AIS Network VP, Marketing Communications

FACT:  Every year, businesses lose billions of dollars due to data loss.

Since 2004, National Preparedness Month has been observed every September in the United States.

Sponsored by the Federal Emergency Management Agency (FEMA), National Preparedness Month urges people to take steps to prepare for emergencies in their businesses, homes, schools and communities.

To prepare for potential disasters, either natural or man-made, start by creating a business continuity plan – essentially a playbook that spells out how to stay in business following a disaster.  Having a plan enables a business to restore operations and communications systematically while helping minimize the risk of a serious financial loss and a damaged reputation.

As part of that plan, incorporate the steps needed to safeguard your IT infrastructure from disaster, highlighting clear backup and recovery measures.  First, ensure that data and apps are routinely backed up in a secure, off-site environment, not in the physical office.  For this, the cloud is faster than other options and offers the most protection at the lowest cost.  Next, develop and implement a disaster recovery plan to prevent data loss in the event the business suffers unexpected downtime.
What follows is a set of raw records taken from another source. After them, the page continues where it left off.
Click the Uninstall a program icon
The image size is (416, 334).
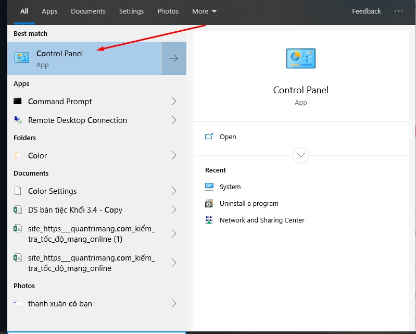coord(209,204)
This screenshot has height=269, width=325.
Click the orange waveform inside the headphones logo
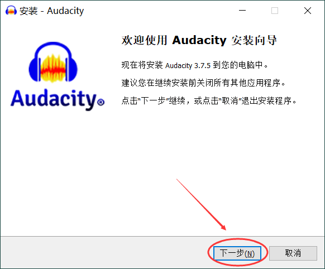coord(53,68)
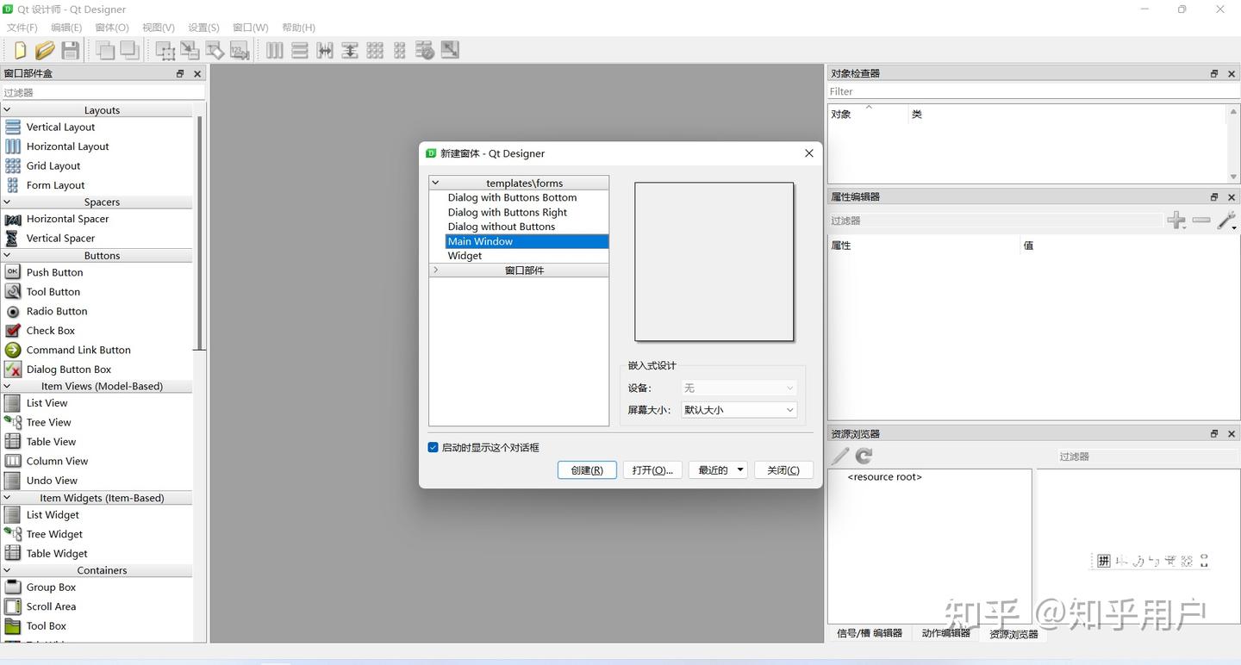Select the Lay Out Horizontally toolbar icon
Viewport: 1241px width, 665px height.
(x=274, y=50)
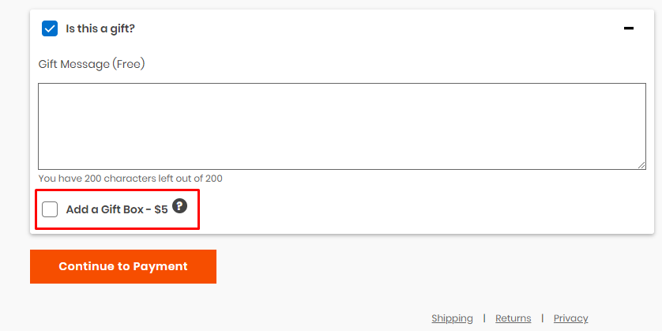662x331 pixels.
Task: Open the Privacy policy link
Action: click(x=571, y=318)
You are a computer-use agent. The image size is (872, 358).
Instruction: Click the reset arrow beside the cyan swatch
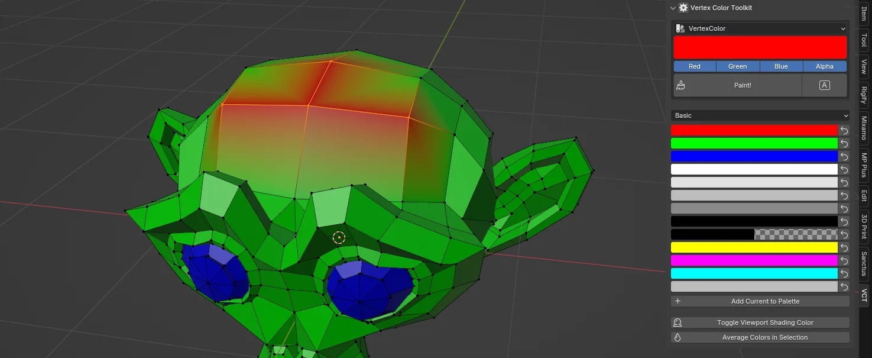tap(844, 273)
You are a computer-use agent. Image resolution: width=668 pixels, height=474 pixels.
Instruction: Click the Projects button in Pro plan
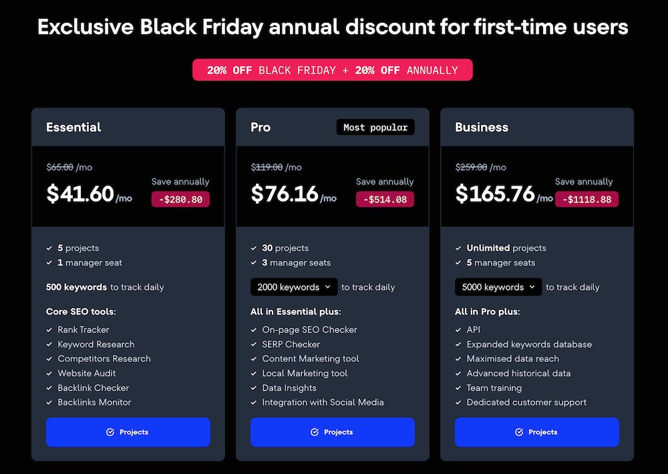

AISN’s Disaster Recovery Checklist helps businesses plan for unexpected downtime:

  1. Identify the Risks.   List and categorize threats associated with disasters and their impact on various systems.
  2. Inventory IT Assets.  Which are most critical to maintaining business continuity?  What’s your tolerance for loss of those assets?  The cost of the response should be balanced against your tolerance for system downtime.
  3. Define Goals.  If a disaster strikes, how long can your business shut down?  Does it need to recover off-site?  Define goals in terms of RPO (Recovery Point Objective, “How much data can we lose?”) and RTO (Recovery Time Objective, “How long can we be down?”).
  4. Develop a Plan.  Include “IT Assets Inventory,” data protection procedures and contingency plans, notification/activation schedules, a list of roles and responsibilities, a list of resource requirements and details about training provisions.  A good plan includes maintenance and backup/recovery testing schedules – all delivered in time.
  5. Understand the Cloud’s Benefits.  Virtualization technologies make backup and disaster recovery vastly faster, cheaper and easier.
  6. Implement the Plan and Get Executive Buy-In.  If executives understand the consequences of system disruptions, you can win their support and funding for contingency policies.
  7. Test the Plan.  Testing and keeping plans updated will help ensure business survival.